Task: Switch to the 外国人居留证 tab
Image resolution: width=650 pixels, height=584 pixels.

--

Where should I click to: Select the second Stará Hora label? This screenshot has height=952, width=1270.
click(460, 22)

...

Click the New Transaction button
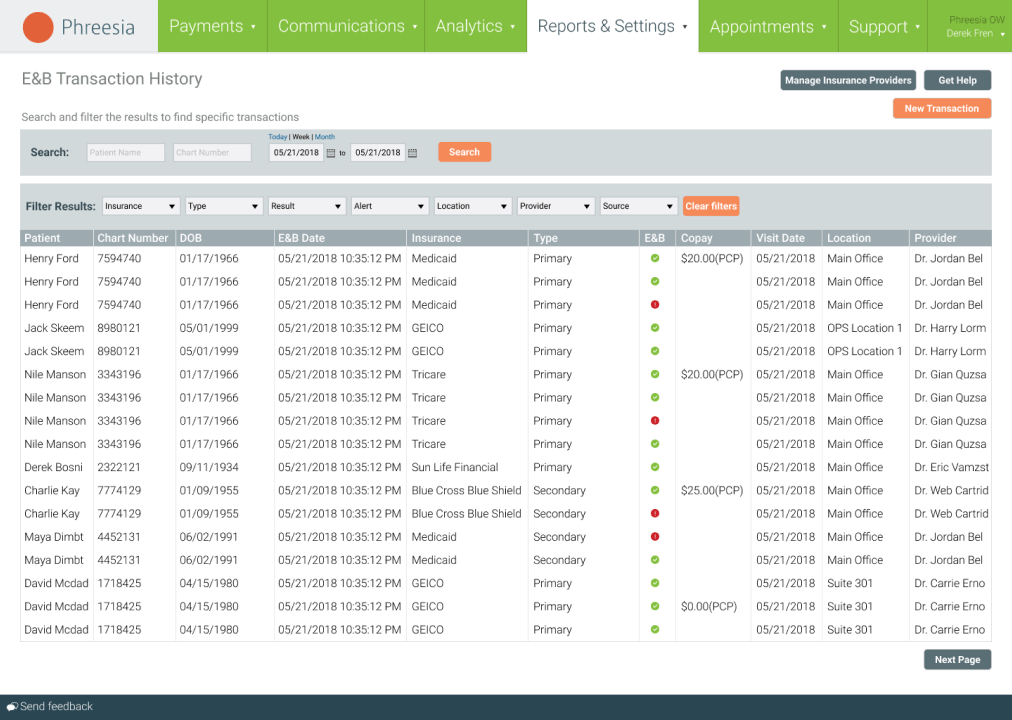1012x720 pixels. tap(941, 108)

• _Task objective_
Going back over the entries above, copy word for word every line from the one that has "Task: Switch to the 外国人居留证 tab" on through the one that has "Image resolution: width=650".

• _Written response_
Task: Switch to the 外国人居留证 tab
Image resolution: width=650 pixels, height=584 pixels.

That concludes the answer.